There will be in the case of an entirely new client, or a client that
missed the grace period completely.
(But I should have specified "first non-reclaim OPEN" in the 4.1 case,
not just "first OPEN".)
--b.
>
>
>> - Active clients become inactive when they expire. (Or when
>> they are revoked--but the Linux server does not currently
>> support revocation.)
>> - On startup all clients are initially inactive.
>>
>> On startup the server needs access to the list of clients which are
>> permitted to reclaim state. That list is exactly the list of clients
>> that were active at the end of the most recent full server instance.
>>
>> To maintain such a list, we need records to be stored in stable
>> storage.
>> Whenever a client changes from inactive to active, or active to
>> inactive, stable storage must be updated, and until the update has
>> completed the server must do nothing that acknowledges the new state.
>> So:
>>
>> - When a new client becomes active, a record for that client
>> must be created in stable storage before responding to the rpc
>> in question (OPEN, OPEN_CONFIRM, or RECLAIM_COMPLETE).
>> - When a client expires, the record must be removed (or
>> otherwise marked expired) before responding to any requests
>> for locks or other state which would conflict with state held
>> by the expiring client.

▶ _Challenge A_
In the excerpt on server client records, what state are all clients in when the server starts up?
▶ _Challenge B_
List the rpc operations that the excerpt on server client records gives in parentheses as the ones to answer only after a new active client's record is stored.
▶ _Challenge C_
Carry on the excerpt on server client records, starting after its final sentence.
The data that come next are separate material with no connection to the excerpt on server client records.

▶ _Data rows_
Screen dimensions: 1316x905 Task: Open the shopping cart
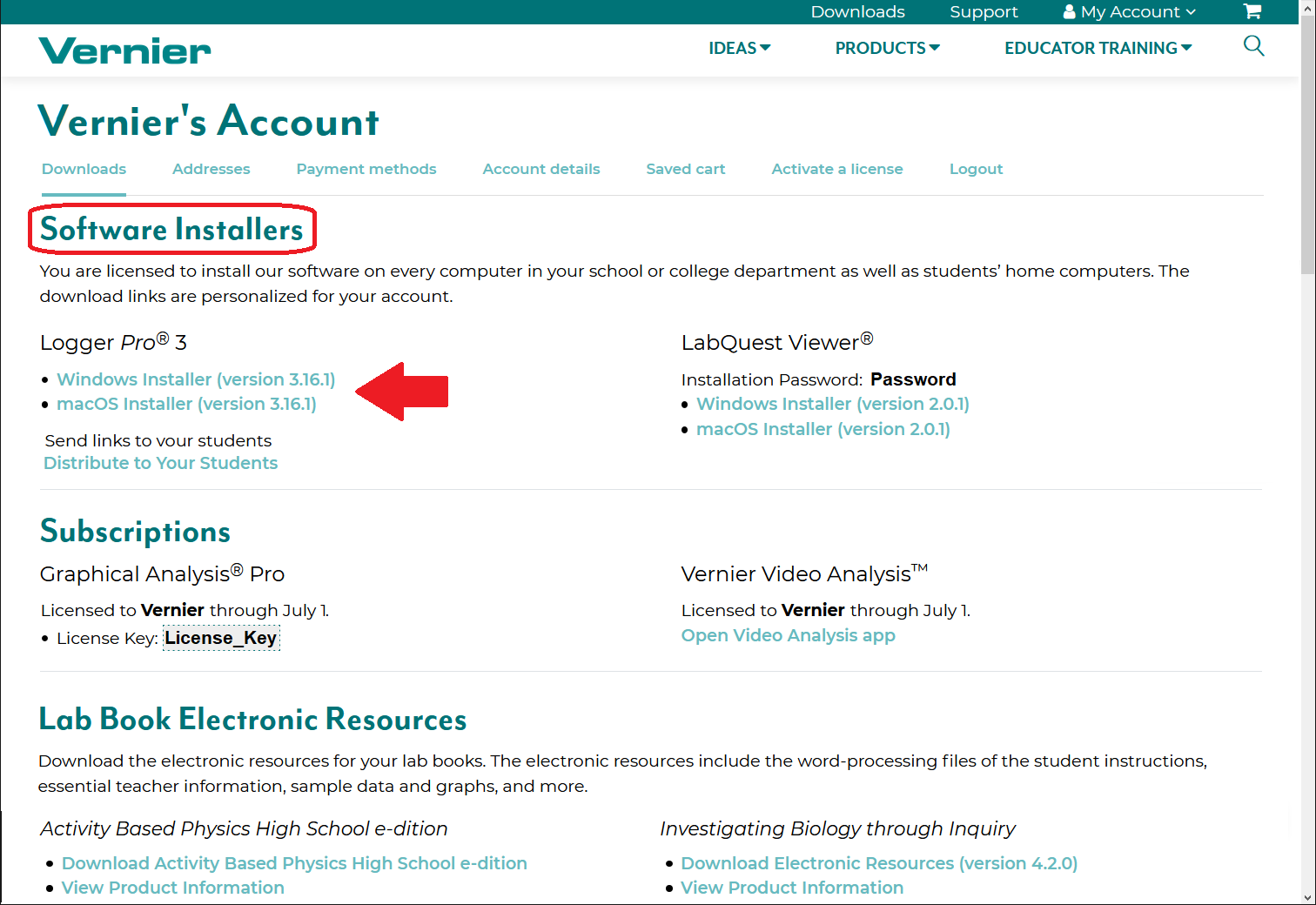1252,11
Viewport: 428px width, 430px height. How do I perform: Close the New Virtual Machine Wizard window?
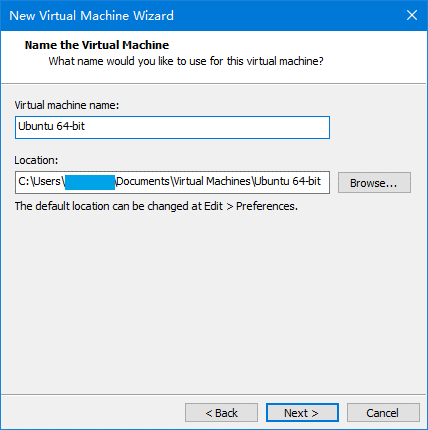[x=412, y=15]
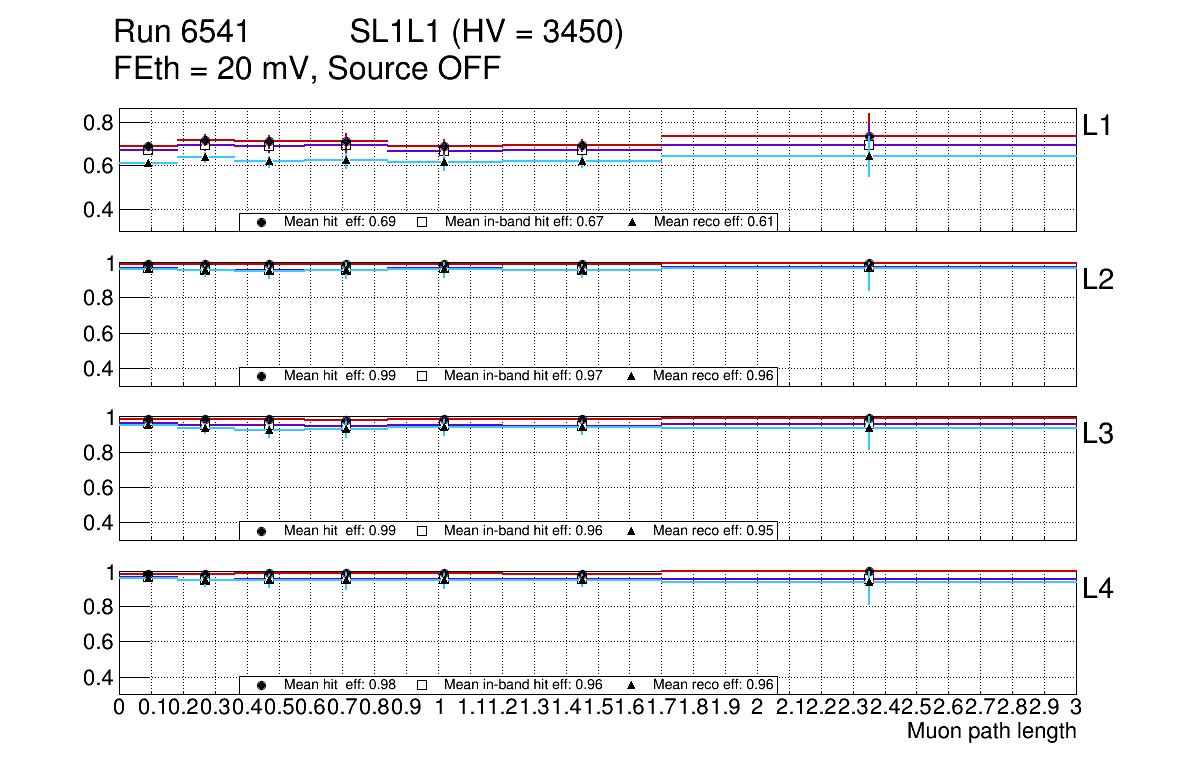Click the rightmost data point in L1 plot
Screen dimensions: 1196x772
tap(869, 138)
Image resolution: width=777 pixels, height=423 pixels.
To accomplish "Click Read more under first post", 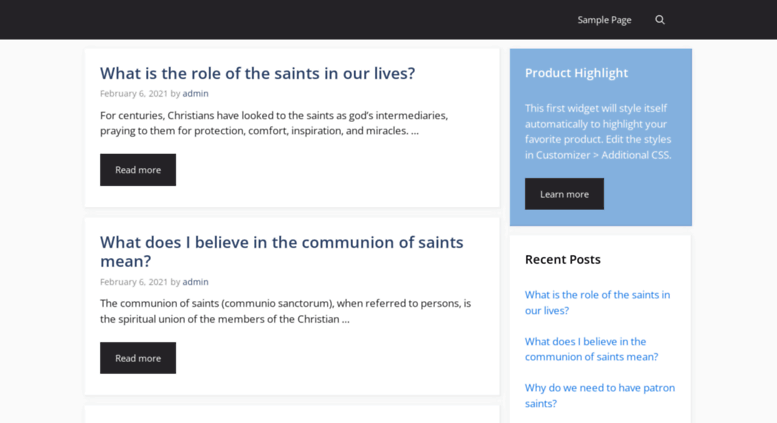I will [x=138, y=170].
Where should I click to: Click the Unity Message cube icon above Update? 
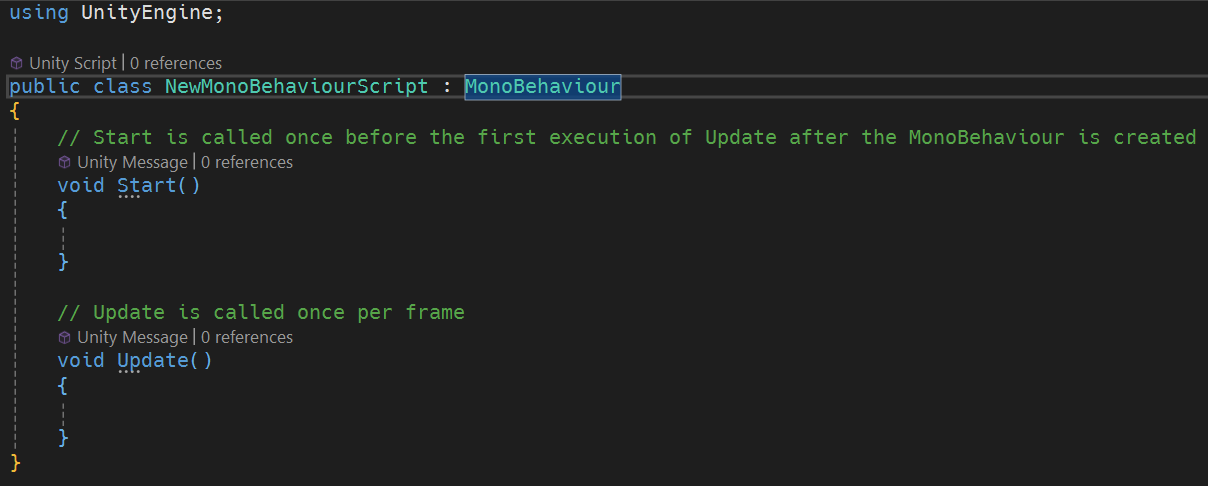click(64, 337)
==
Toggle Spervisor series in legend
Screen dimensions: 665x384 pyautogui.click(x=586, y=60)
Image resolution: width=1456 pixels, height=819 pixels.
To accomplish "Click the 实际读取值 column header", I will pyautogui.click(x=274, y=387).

▶ _Response A_
All clients are initially inactive.

▶ _Response B_
OPEN, OPEN_CONFIRM, RECLAIM_COMPLETE

▶ _Response C_
>>
>> Updates must be made by upcalls to userspace; the kernel will not be
>> directly involved in managing stable storage. The upcall interface
>> should be extensible.
>>
>> The records must include the client owner name, to allow identifying
>> clients on restart. The protocol allows client owner names to consist
>> of up to 1024 bytes of binary data. (This is the client-supplied
>> long form, not the server-generated shorthand clientid; co_ownerid for
>> 4.1).
>>
>> Also desireable, but not absolutely required in the first
>> implementation:
>>
>> - We should not take the state lock while waiting for records to
>> be stored. (Doing so blocks all other stateful operations
>> while we wait for disk.)
>> - The server should be able to end the grace period early when
>> the list of clients allowed to reclaim is empty, or when they
>> are all 4.1 clients, after all have sent RECLAIM_COMPLETE.
>> - Will allow pluggable methods for storage of reboot recovery
>> records, as the NFSv2 and NFSv3 code currently does (in order
>> to support high-availability).
>>
>> Possibly also desireable:
>>
>> - Record the principal that originally created the client, and
>> whether it had EXCHGID4_FLAG_BIND_PRINC_STATEID (see rfc 5661
>> section 8.4.2.1).
>>
>> Draft design
>> ^^^^^^^^^^^^
>>
>> We will modify rpc.statd to handle to manage state in userspace.
>>
>> Previous prototype code from CITI will be considered as a starting
>> point.
>>
>> Kernel<->user communication will use four files in the "nfsd"
>> filesystem. All of them will use the encoding used for rpc cache
>> upcalls and downcalls, which consist of whitespace-separated fields
>> escaped as necessary to allow binary data.
>>
>> Three of them will be used for upcalls; statd reads request from them,
>> and writes responses back:
>>
>> create_client:
>> - given a client owner, returns an error. Does not return until
>> a new record has safely been recorded on disk.
>>
>> grace_done:
>> - request and reply are both empty; rpc.statd returns only after
>> it has recorded to disk the fact that the grace period
>> completed.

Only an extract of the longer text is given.